Am I the only one who thinks that ConservativeHome.com is often doing Labour's work for it?
Take today's frontpage. The first features noted are comments on the polls (as though the polls were going to magically go heavily in our favour the second the Labour leadership row blew), problems with obtaining membership data and an incredibly important piece on David Cameron's favourite tie. Then in the week in which Cameron made perhaps the best received speech in Scotland by a Conservative leader in a very long time and distanced himself from past Conservative mistakes, rather than highlight the positive coverage umpteen negative pieces are wheeled out to pretend the speech went down badly.
Time and again one feels that ConservativeHome is more of a thorn in the party's side. Having become one of the main sources of information for many party members the result is that often it needs to be reassured on much needed major changes - look at the way the announcement about the rearrangement of seats in some useless assembly was made.

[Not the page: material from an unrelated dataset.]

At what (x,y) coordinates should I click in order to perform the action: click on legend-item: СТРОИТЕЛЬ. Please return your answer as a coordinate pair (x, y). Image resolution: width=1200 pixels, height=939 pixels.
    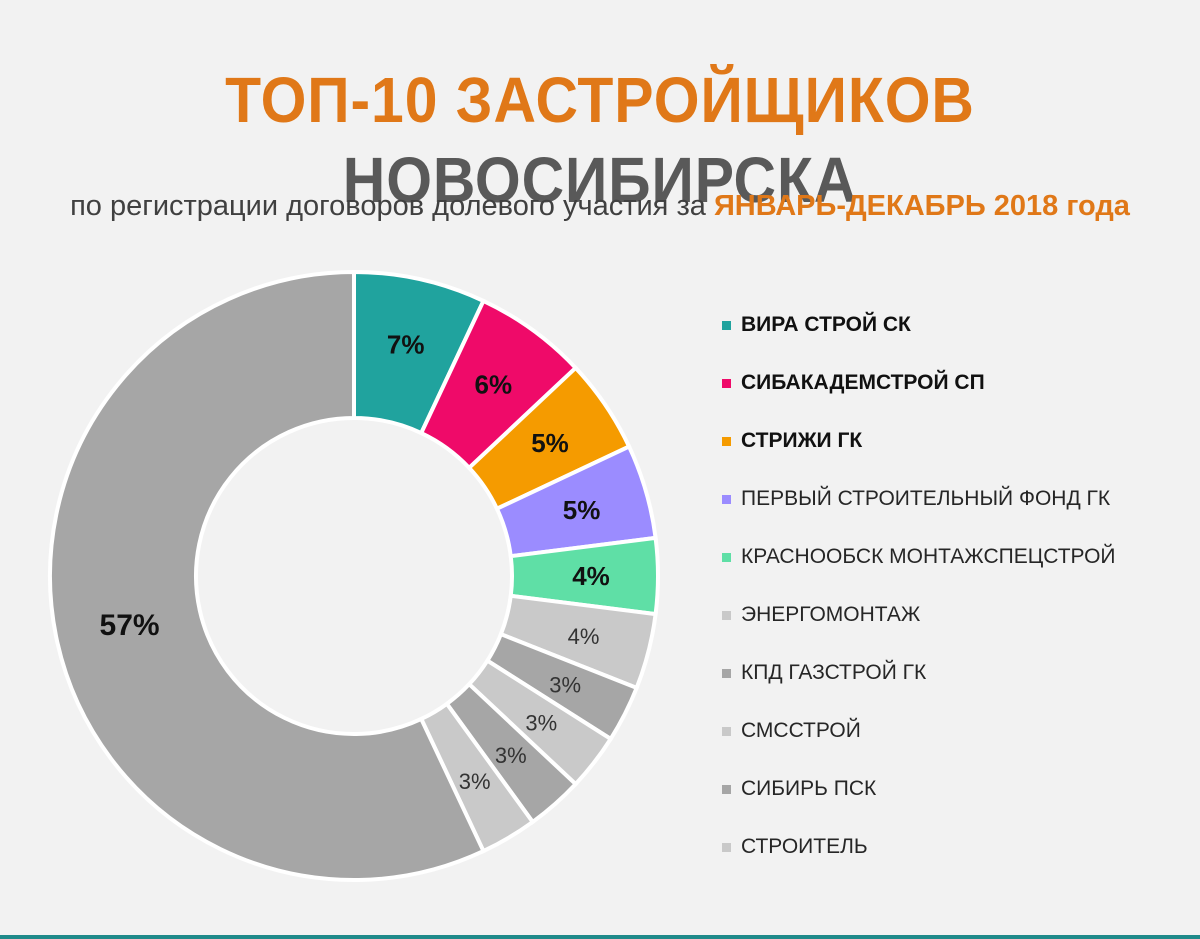
    Looking at the image, I should click on (919, 847).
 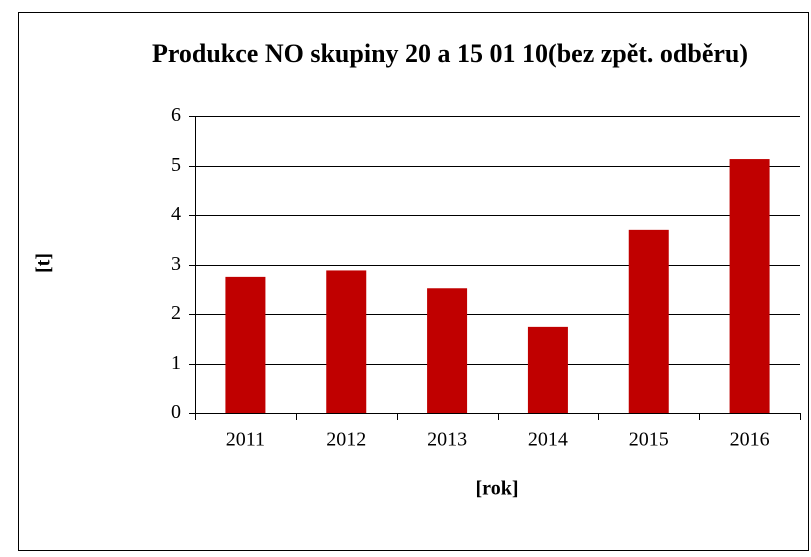 I want to click on x-tick-label: 2014, so click(x=548, y=440).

Would "ConservativeAway" be a more accurate description?
3 comments:
I have actually stopped reading Conservative Home. It started - and I believe Tim's intention - as a forum for members' debate and suggestions to go forward to the upper echelons. It has now become the stomping ground for malcontents with sneering postings on every new policy and news story. The newspapers now look to it for any sort of story on tory splits.
Why on Earth shouldn't Conservative Home criticise the party? We're not the old Soviet Communist Party you know and CH is not an official party website. If people want undiluted Tory bias they can read the party website, if they want free discussion they can read the blogs. Surely that's not too difficult a concept to grasp, or do the intellectually challenged favour CCO dominated information control?
Exactly. If ConservativeHome simply echoed the party line, then like conservatives.com no one would read it. I'd say it gets the balance just right in terms of giving weight to support for the party as it tries to get into government and lending support to lasting conservative principles.